Marternity and Pregnancy Expenses
Preparing for a new baby is exciting, but handling hospital delivery costs can be overwhelming. Sharon Vance, UnityPoint Health billing supervisor and parent, helps explain what to expect and offers some advice.
4 Types of Expenses
The cost of having a baby is high because new parents are paying the cost for two people in the hospital, both mom and baby. Paying those bills is well worth it, as mom and baby will have a team of nurses and providers available at any moment there is a need or a question. There are four types of expenses new parents can expect as part of their hospital delivery cost.
- Equipment charges for baby. Nurses and providers monitor the baby’s heart during the entire labor period to ensure everything goes smoothly. Immediate action can be taken, if providers notice a change in vital signs.
- Equipment charges for mom. The care team also uses equipment to monitor the mother’s vital signs (blood pressure and heart rate) every 15-30 minutes.
- Delivery room items, usually covered by insurance. Insurance is charged with everything used in the delivery room. This could include diapers, wipes, nose bulb, petroleum jelly, extra breast pumping supplies and formula (should you choose to use those items).
- Delivery room items not covered by insurance. Some delivery room items will be billed to insurance but won’t be covered by insurance. This could include sanitary pads and disposable underwear.
“The birth certificate is also rarely covered by insurance plans, and while the nurses and staff try to let new parents know about the expense, in the excitement of everything, new parents sometimes overlook that conversation,” Vance says.
4 Types of Bills
Many of the bills parents get for a new baby hospital stay come in different envelopes. It might sound complicated, but there’s a reason it’s done that way.
- Hospital bill for baby
- Hospital bill for mom
- Provider bill (could be multiple, if mom was seen by more than one provider)
- Anesthesiologist bill (should mom use pain management during labor)
“Mom and baby are two different people with different care. If there happens to be complications for either mom or baby, one could be discharged before the other, and it complicates the billing process with insurance coverage to bill the accounts together,” Vance says.
4 Pieces of Advice
- Pay bills ahead of time, if possible. If you know you will have a copay or deductible due, then it could be in your best interest to pay it up front. This will remove some of the stress during new parent duties and will reduce the chances of forgetting a bill. If you happen to overpay on the account, you will be refunded for the amount, or it can be transferred to another account with a balance.
- Talk with the insurance company before a hospital stay. Ask them what kind of coverage is available for labor/delivery and newborn care. Ask if you have any deductible amount remaining for yourself and as a family. Many parents are unaware that the personal deductible is only a portion of the family deductible. So, if your personal deductible is met and you were the only one covered prior to baby being added, you now have a family deductible and could owe deductible charges on the baby’s account. Also, check to make sure all providers and specialist are in-network, ask what percentage of coinsurance you will owe and question what charges might not be covered.
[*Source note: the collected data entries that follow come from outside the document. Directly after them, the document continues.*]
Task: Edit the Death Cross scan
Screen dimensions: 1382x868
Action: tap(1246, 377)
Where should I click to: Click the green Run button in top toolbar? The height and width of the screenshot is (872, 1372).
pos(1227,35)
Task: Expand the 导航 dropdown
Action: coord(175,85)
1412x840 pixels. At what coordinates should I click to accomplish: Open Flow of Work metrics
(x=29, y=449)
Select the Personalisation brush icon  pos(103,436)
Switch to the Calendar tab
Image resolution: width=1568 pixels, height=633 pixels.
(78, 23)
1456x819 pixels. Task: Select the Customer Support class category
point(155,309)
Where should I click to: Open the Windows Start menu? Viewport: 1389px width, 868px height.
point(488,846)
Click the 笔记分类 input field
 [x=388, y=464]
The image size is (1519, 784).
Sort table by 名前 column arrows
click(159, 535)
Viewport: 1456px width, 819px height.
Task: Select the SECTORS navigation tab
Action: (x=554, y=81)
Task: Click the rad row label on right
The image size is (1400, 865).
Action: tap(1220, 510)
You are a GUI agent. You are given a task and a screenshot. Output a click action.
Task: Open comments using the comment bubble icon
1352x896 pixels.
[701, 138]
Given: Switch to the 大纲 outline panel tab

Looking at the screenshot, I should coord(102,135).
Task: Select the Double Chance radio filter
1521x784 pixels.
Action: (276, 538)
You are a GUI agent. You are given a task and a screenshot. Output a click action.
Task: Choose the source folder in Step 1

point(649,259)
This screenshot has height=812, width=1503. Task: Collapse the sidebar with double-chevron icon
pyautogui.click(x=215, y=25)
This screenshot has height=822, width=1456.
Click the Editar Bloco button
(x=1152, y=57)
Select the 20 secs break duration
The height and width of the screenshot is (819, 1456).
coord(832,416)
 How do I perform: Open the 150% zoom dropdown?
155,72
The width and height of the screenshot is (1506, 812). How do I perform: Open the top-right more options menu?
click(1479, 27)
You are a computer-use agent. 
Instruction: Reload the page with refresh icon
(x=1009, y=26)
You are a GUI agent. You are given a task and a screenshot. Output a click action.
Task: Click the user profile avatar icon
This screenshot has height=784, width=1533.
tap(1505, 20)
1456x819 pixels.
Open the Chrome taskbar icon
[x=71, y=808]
- Expect bills within three months. However, the timeline might be extended a bit if there were any complications during the hospital stay. If bills don’t arrive in that three month period, it might be a good idea to call. Always start by calling your insurance company first.
- Take advantage of classes. UnityPoint Health offers maternity educational opportunities to teach you about different things, including finances.